Log entries are written with a hierarchical name that you can use to track back to the query execution plan. Log entries are structured events, so in addition to using them to help you debug, they should be easy to consume from downstream applications and from ksqlDB itself. In fact, ksqlDB supports writing the processing log to Kafka and consuming it as ksqlDB stream.
Important
The processing log is not for server logging, but rather for per-record
logging on ksqlDB applications. If you want to configure an Kafka appender
for the server logs, assign the log4j.appender.kafka_appender.Topic
and
log4j.logger.io.confluent.ksql
configuration settings in the ksqlDB
Server config file. For more information, see
ksqlDB Server Log Settings.
Logger Names¶
The logger name identifies the logger that emits a log record. Logger
names are hierarchical. The logger name always has the prefix
processing.<query-id>
, where query-id
refers to the SQL query
ID, which you can see with statements like LIST QUERIES;
.
Loggers for a given query are organized into a hierarchy according to the step in the execution plan that uses the logger. You can configure the log level by using a prefix of the logger name to set the level for all loggers under that prefix. The logger name for a given step is included in the execution plan:
Execution plan
--------------
> [ SINK ] | Schema: [VIEWTIME : BIGINT, KSQL_COL_1 : VARCHAR, KSQL_COL_2 : VARCHAR] | Logger: processing.CSAS_PAGEVIEWS_UPPER_0.PAGEVIEWS_UPPER
> [ PROJECT ] | Schema: [VIEWTIME : BIGINT, KSQL_COL_1 : VARCHAR, KSQL_COL_2 : VARCHAR] | Logger: processing.CSAS_PAGEVIEWS_UPPER_0.Project
> [ SOURCE ] | Schema: [PAGEVIEWS_ORIGINAL.ROWTIME : BIGINT, PAGEVIEWS_ORIGINAL.VIEWTIME : BIGINT, PAGEVIEWS_ORIGINAL.USERID : VARCHAR, PAGEVIEWS_ORIGINAL.PAGEID : VARCHAR] | Logger: processing.CSAS_PAGEVIEWS_UPPER_0.KsqlTopic
Configuration Using Log4J¶
Internally, the log uses Log4J to write entries, so you can configure it just like you configure the normal ksqlDB log.
Important
ksqlDB logs only error messages and doesn’t use the log level from the log4.properties file, which means that you can’t change the log level of the processing log.
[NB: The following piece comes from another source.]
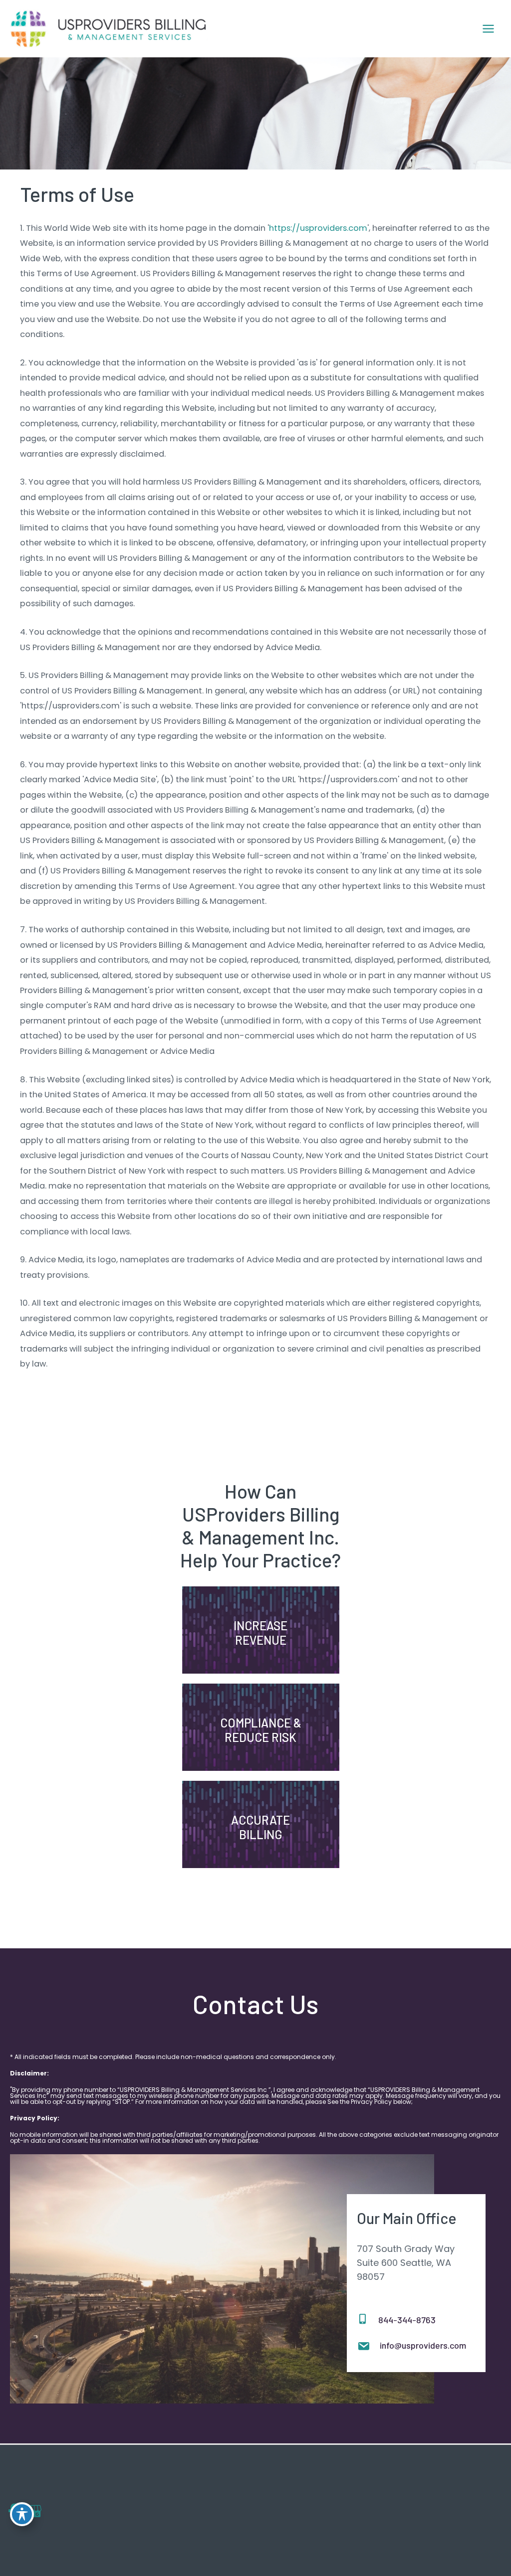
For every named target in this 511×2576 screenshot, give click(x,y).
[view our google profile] (34, 2511)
- For local deployments, edit the log4j.properties config file to assign Log4J properties.
- For Docker deployments, set the corresponding environment variables. For more information, see Configure ksqlDB with Docker and Configure Docker Logging.
All entries are written under the processing
logger hierarchy.
Restart the ksqlDB Server for your configuration changes to take effect.
The following example shows how to configure the processing log to emit
all events at ERROR level or higher to an appender that writes to
stdout
:
log4j.appender.stdout=org.apache.log4j.ConsoleAppender
log4j.appender.stdout.layout=org.apache.log4j.PatternLayout
log4j.appender.stdout.layout.ConversionPattern=[%d] %p %m (%c:%L)%n
log4j.logger.processing=ERROR, stdout
log4j.additivity.processing=false
If you’re using a Docker deployment, set the following environment variables in your docker-compose.yml:
environment:
# --- ksqlDB Server log config ---
KSQL_LOG4J_ROOT_LOGLEVEL: "ERROR"
KSQL_LOG4J_LOGGERS: "org.apache.kafka.connect.runtime.rest=WARN,org.reflections=ERROR"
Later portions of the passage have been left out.